[Records from a data collection]
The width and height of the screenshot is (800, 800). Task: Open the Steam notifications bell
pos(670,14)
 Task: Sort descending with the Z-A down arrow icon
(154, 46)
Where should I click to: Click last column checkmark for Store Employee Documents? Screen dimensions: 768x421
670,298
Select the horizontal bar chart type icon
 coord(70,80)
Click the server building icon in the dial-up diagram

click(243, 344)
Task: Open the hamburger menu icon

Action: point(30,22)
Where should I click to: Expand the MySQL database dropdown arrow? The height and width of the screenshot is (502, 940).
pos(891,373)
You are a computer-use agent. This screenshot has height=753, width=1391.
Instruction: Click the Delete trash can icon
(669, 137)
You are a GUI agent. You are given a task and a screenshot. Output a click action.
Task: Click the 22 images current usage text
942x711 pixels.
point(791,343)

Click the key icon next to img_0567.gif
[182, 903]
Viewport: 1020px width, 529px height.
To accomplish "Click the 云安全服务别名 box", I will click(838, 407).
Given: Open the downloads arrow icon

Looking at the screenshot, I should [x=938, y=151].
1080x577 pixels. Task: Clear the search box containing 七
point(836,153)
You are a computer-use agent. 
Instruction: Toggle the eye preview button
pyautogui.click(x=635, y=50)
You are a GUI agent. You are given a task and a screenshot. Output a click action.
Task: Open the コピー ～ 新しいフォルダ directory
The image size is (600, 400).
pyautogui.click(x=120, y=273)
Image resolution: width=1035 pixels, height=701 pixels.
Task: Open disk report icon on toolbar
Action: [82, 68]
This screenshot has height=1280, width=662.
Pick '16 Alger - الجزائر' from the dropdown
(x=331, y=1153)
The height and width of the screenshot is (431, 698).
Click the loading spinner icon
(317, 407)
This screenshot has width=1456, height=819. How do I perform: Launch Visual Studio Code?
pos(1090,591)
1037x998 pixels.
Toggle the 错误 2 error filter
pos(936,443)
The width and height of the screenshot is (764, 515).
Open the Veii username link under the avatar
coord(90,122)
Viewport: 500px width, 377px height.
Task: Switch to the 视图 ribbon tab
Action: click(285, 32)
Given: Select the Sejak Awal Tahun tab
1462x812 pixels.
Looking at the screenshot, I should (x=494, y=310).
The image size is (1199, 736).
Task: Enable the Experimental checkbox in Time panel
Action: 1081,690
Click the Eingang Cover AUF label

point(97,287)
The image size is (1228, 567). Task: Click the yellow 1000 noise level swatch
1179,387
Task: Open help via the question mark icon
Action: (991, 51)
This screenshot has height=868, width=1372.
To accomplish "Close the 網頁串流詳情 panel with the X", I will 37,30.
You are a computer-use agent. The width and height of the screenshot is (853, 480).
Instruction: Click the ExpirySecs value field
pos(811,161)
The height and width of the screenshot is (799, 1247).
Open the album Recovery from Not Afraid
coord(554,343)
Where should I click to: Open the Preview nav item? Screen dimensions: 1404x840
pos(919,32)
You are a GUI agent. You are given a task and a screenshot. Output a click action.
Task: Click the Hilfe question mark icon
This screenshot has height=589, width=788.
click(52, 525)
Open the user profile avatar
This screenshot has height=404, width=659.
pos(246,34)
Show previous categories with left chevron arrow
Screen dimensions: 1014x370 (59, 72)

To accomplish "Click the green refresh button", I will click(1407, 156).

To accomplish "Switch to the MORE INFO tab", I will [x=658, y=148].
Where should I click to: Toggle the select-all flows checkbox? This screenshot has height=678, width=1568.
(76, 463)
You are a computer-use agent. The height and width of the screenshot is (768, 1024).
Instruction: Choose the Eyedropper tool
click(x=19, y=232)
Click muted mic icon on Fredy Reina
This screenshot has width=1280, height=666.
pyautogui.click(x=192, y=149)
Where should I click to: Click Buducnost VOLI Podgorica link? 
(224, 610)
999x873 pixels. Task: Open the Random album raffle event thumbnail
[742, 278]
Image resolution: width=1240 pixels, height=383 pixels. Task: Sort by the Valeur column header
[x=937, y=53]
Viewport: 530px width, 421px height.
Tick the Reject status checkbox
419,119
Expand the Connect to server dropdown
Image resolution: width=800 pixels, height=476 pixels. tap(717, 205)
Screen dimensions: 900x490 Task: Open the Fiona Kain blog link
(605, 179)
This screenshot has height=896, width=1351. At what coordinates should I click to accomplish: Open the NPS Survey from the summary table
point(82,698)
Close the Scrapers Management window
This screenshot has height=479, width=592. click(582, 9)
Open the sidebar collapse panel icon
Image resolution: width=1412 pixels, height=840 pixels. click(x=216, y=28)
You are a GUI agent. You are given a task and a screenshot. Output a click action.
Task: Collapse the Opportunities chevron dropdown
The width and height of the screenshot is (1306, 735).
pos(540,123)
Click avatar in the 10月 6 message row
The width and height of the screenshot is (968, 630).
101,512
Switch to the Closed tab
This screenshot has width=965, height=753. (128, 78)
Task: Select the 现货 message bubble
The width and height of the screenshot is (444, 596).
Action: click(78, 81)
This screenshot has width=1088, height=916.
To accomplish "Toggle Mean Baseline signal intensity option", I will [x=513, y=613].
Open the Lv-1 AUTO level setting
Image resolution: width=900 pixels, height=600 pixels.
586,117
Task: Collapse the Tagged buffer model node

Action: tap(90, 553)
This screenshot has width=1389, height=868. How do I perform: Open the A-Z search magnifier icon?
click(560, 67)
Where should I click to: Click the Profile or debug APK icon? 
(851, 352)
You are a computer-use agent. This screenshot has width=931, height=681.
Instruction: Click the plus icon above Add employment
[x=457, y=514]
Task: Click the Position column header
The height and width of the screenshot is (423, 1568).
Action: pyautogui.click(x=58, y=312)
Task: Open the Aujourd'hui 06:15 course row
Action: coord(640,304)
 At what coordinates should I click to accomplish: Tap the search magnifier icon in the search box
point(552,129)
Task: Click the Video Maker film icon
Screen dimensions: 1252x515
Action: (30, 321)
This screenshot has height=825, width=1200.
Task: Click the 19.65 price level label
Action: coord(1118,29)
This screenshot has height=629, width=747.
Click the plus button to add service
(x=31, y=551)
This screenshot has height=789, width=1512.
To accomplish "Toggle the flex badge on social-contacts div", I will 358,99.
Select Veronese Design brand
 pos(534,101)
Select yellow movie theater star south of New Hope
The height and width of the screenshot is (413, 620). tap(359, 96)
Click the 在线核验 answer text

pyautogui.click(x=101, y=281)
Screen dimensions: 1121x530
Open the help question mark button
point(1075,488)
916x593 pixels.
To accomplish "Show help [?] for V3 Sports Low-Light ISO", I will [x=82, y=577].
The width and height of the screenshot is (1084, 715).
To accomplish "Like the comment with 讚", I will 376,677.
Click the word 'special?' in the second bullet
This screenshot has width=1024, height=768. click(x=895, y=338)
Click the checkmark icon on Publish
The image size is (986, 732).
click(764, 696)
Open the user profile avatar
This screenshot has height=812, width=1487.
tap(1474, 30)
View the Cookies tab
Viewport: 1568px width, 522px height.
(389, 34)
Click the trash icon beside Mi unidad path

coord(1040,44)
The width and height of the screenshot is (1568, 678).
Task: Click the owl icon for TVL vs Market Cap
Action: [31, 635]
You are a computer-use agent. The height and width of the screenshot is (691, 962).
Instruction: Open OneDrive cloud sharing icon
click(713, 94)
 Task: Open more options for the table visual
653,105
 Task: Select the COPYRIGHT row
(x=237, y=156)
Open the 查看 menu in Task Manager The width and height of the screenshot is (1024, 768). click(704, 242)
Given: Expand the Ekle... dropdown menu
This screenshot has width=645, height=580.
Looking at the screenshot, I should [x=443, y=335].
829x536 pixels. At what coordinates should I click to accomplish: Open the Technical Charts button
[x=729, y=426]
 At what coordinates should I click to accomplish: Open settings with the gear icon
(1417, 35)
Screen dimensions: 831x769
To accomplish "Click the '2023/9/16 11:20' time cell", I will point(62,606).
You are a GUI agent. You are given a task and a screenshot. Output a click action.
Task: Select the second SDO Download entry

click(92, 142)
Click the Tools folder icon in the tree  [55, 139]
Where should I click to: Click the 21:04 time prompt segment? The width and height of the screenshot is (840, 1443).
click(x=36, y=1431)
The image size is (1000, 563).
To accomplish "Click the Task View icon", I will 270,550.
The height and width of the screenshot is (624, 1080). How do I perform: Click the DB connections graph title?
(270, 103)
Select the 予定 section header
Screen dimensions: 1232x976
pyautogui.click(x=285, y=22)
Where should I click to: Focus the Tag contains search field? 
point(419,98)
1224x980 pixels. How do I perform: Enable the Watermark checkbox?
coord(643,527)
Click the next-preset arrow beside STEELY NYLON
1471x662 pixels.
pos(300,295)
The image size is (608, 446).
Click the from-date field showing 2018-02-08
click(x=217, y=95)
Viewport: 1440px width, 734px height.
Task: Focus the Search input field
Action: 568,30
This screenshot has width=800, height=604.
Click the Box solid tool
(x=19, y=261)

TASK TO COMPLETE — The expected answer is a copy of every line in the entries that holds the word "will".

RESULT OF THE TASK —
To accomplish "Click the 云安全服务别名 box", I will click(838, 407).
To accomplish "Close the 網頁串流詳情 panel with the X", I will 37,30.
To accomplish "Click the green refresh button", I will click(1407, 156).
To accomplish "Switch to the MORE INFO tab", I will [x=658, y=148].
To accomplish "Toggle Mean Baseline signal intensity option", I will [x=513, y=613].
To accomplish "Toggle the flex badge on social-contacts div", I will 358,99.
To accomplish "Show help [?] for V3 Sports Low-Light ISO", I will [x=82, y=577].
To accomplish "Like the comment with 讚", I will 376,677.
To accomplish "Click the '2023/9/16 11:20' time cell", I will point(62,606).
To accomplish "Click the Task View icon", I will 270,550.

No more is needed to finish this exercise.